Crônica de uma tragédia anunciada


Li Crônica de uma morte anunciada em uma só sentada. Foi a minha primeira experiência com Gabriel Garcia Márquez. Depois viriam Cem anos de solidão, O amor nos tempos do cólera, Notícia de um sequestro e muitos outros. Gabo, como era chamado pelos amigos, foi tão importante na minha vida profissional que, olhando a partir de hoje, acredito que ele tenha me empurrado para o jornalismo. Mas este é assunto para outro texto. Quero falar agora sobre seu livro que narra a morte anunciada de Santiago Nasar pelos irmãos gêmeos Pedro e Pablo Vicário.

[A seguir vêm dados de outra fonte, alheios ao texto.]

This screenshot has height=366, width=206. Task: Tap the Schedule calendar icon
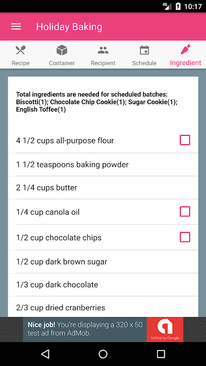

Muitas resenhas já foram escritas para explicar a capacidade de Garcia Márquez de segurar o leitor durante quase 200 páginas, mesmo tendo afirmado, no título e nas primeiras linhas do livro, o que iria acontecer, sem mistérios:

"No dia em que o matariam, Santiago Nasar levantou-se às 5h30m da manhã para esperar o navio em que chegava o bispo". É assim que começa o pequeno romance, ou novela, para ser mais exato.

Mais à frente, o autor nos conta também a suposta causa do crime e como ele será cometido. Ou seja, um spoiler atrás do outro. A arte de Gabo não está em "o quê" contar, mas sim em "como" contar. Subverte o paradigma narrativo ao segurar a leitora ou o leitor não pela surpresa que possa provocar a trama, mas sim pelo absurdo da situação. Santiago não sabe que será assassinado e nem existe motivo para o crime acontecer. Mesmo assim, ele acontecerá.

Acredito que Crônica de uma morte anunciada seja mais do que um exercício formal sobre o ato de contar uma história. Mesmo porque Tolstói já fizera algo parecido na novela A morte de Ivan Ilitch, em 1886, com outros propósitos.

Vejo o livro de Garcia Márquez como uma crítica política e social a uma certa condição latino-americana de aceitar as injustiças como parte de um plano divino. Os moradores da cidade onde Santiago será assassinado sabem que ele é inocente e que o crime irá acontecer, mas mesmo assim não fazem nada para evitá-lo.

É impossível ler Crônica de uma morte anunciada nos dias de hoje (o livro é de 1981), sem fazer uma comparação com o Brasil atual. Sabemos que nos próximos dias centenas de crimes serão cometidos no País, que uma multidão de inocentes serão mortos, mesmo assim não conseguimos fazer nada para evitar.

Não me refiro "apenas" aos crimes relativos à violência urbana comum. Lembro dos assassinatos encomendados em razão das disputas por terra; das lideranças indígenas, sindicais ou dos movimentos sociais que desaparecem por atrapalharem interesses mais altos; das crianças e jovens exterminados por milícias e esquadrões da morte; de jornalistas e servidores públicos (policiais inclusive) mortos durante o trabalho.

O livro de Gabriel Garcia Márquez parece nos lembrar que, mais do que medidas governamentais ou leis que endureçam a punição ao crime, precisamos urgente de uma nova mentalidade diante dessa desgraça nacional chamada homicídio. E aqui abro um parêntesis. O uso recente da expressão "feminicídio" agrega mais um dado ao problema da violência social. Se mulheres são mortas justamente por serem mulheres, isso torna nossa tragédia uma questão ética e moral.

Mas é preciso voltar ao livro de Gabriel Garcia Márquez, para encerrar este texto que começa a se perder.

Assim como, na condição de leitores, imploramos para que os moradores da pequena cidade onde mora Santiago Nasar impeçam que o crime ocorra (mesmo sabendo que ele irá ocorrer) não podemos mais continuar aceitando que assassinatos sejam cometidos aos milhares no Brasil, a cada ano, muitos sem razão e sem outra opção. Ao contrário do livro de Garcia Márquez, nossa história ainda não está escrita e pode ser mudada a qualquer momento.